Correction: An earlier version of this editorial misstated the start date of enforcement of the Secure Communities Program in Travis County. It actually began in 2009.
The Orwellian-named Secure Communities Program conducted by the Immigrations & Customs Enforcement Department in conjunction with local law enforcement entities, including the Travis County Sheriff’s Office, provides for anything but. The program allows for these entities to share the names of people accused of crimes and being detained so that, if the defendants are undocumented immigrants, deportation proceedings may begin. Never mind that most of these deportees are not suspected of violent crimes and never mind that we are ostensibly innocent until proven guilty in this country.
This brazen violation of due process has rightly been denounced already by the Austin City Council, unanimously, this past summer. On Tuesday, Student Government will vote on a similar resolution, urging the Travis County Commissioners Court to put an end to this wasteful and hurtful program.

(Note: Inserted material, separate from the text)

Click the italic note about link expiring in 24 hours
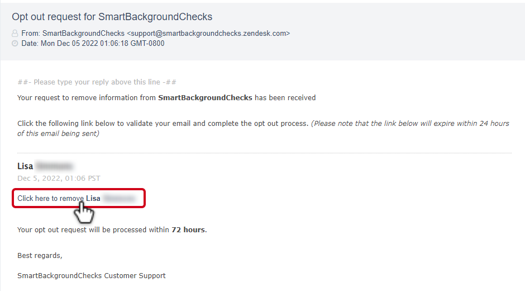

The program, which originated in the Bush administration but was revved up following President Barack Obama’s taking office, is “a simple and common sense way to carry out ICE’s priorities,” according to ICE’s website, which also adds that ICE “[prioritizes] the removal of individuals who present the most significant threats to public safety as determined by the severity of their crime.”
But studies on the program’s effectiveness and implementation suggest it neither fulfills its titular promise (making the community safe) nor prioritizes the removal of dangerous criminals. Some 82 percent of deportees under the program, by some accounts, are non-criminals, without a conviction in any crime. Pertinent studies have also made a compelling case that it does not deter crime one bit. Rather, all this program does is continue the criminalization of immigrants and allow a president desperate for support to pander to one of the lowest common denominators of the electorate, xenophobes and nativists.
Accordingly, we strongly urge SG to pass the anti-Secure Communities resolution and hope this similarly applies pressure on the commissioners to end this misguided practice in the near future.
Since this program first began in Travis County in 2009, nearly $4 million have been wasted deporting an average of 19 people per week, the vast majority of whom have not been convicted of anything, much less a violent crime of any persuasion. Sheriff Greg Hamilton has insisted time and again that he is compelled to abide by these federal mandates, but ICE’s own website clearly states “Secure Communities imposes no new or additional requirements on state and local law enforcement.”
In any case, we hope unified messages from SG and the commissioners could clear up the ambiguity.